Thanks for creating a report! The issue has entered the triage process. That means the issue will wait in this status until a Bug Marshal has an opportunity to review the issue. Once the issue has been reviewed you will receive comments regarding the next steps towards resolution. Please note that log messages and other files should not be sent to the Sangoma Asterisk Team unless explicitly asked for. All files should be placed on this issue in a sanitized fashion as needed.

A good first step is for you to review the [Asterisk Issue Guidelines|https://wiki.asterisk.org/wiki/display/AST/Asterisk+Issue+Guidelines] if you haven't already. The guidelines detail what is expected from an Asterisk issue report.

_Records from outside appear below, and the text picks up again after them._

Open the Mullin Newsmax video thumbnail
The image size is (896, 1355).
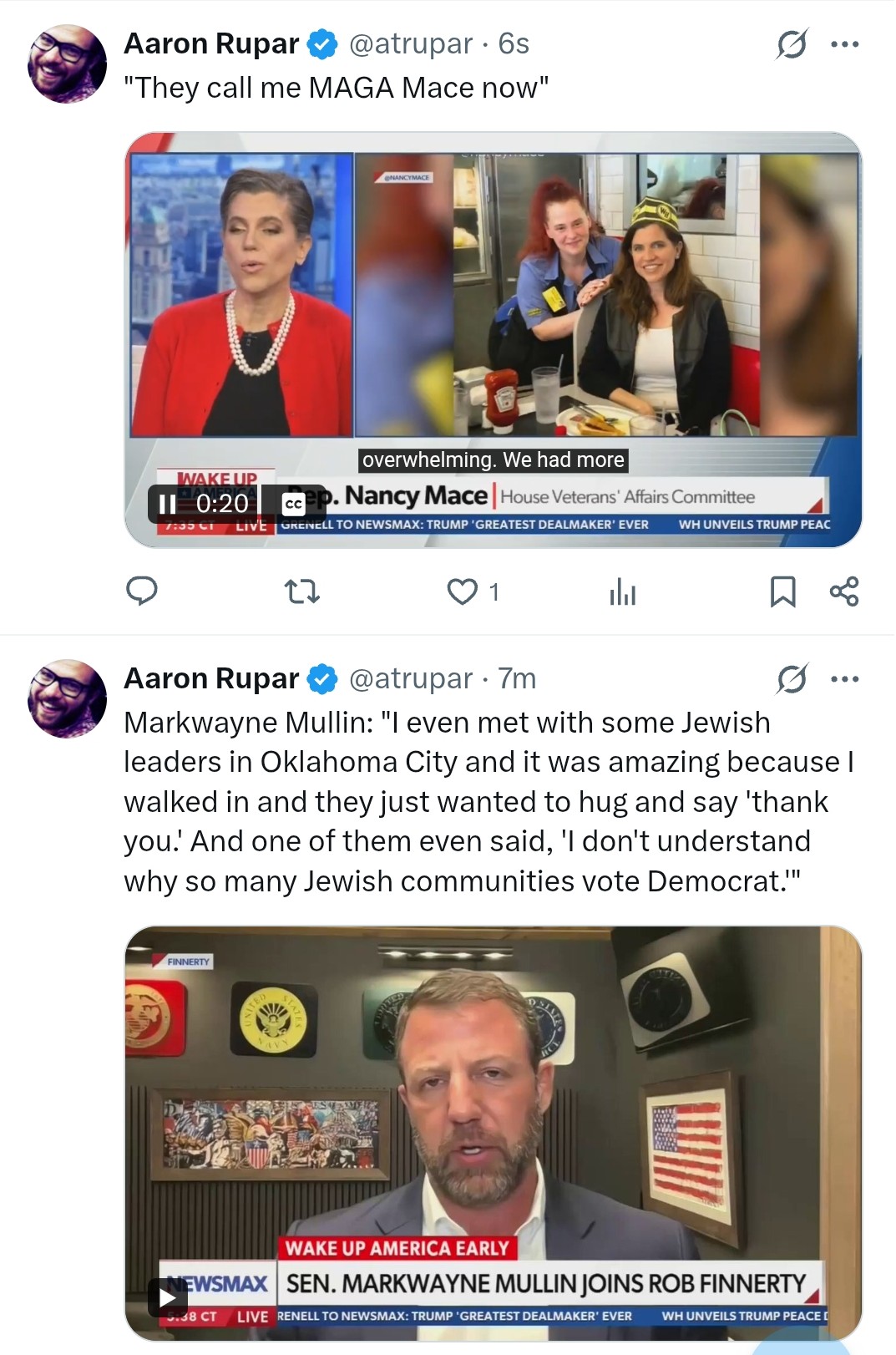pyautogui.click(x=494, y=1134)
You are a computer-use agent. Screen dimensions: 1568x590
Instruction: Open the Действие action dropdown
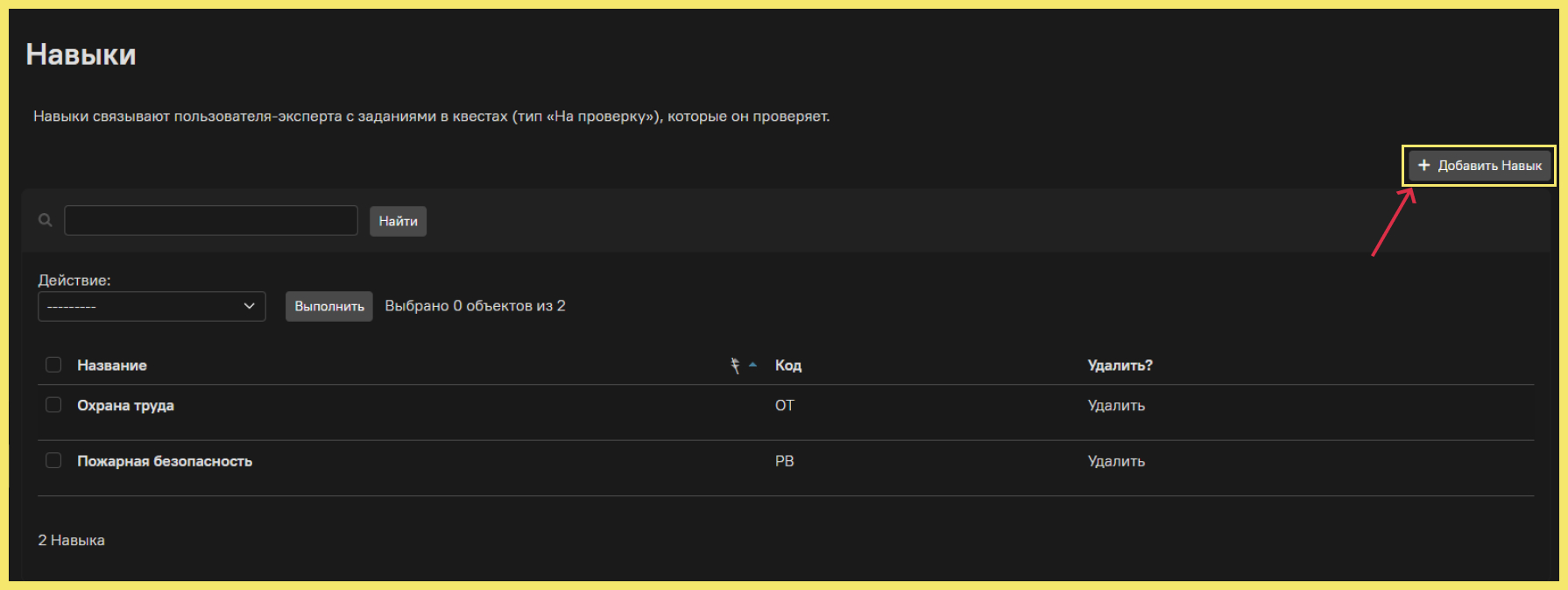coord(152,306)
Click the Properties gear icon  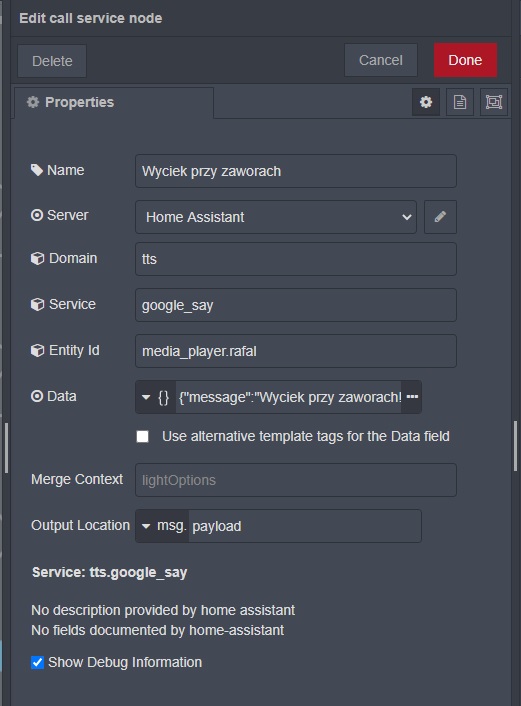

Then, if you are submitting a patch, please review the [Patch Contribution Process|https://wiki.asterisk.org/wiki/display/AST/Patch+Contribution+Process].

Please note that once your issue enters an open state it has been accepted. As Asterisk is an open source project there is no guarantee or timeframe on when your issue will be looked into. If you need expedient resolution you will need to find and pay a suitable developer. Asking for an update on your issue will not yield any progress on it and will not result in a response. All updates are posted to the issue when they occur.

Please note that by submitting data, code, or documentation to Sangoma through JIRA, you accept the Terms of Use present at [https://www.asterisk.org/terms-of-use/|https://www.asterisk.org/terms-of-use/].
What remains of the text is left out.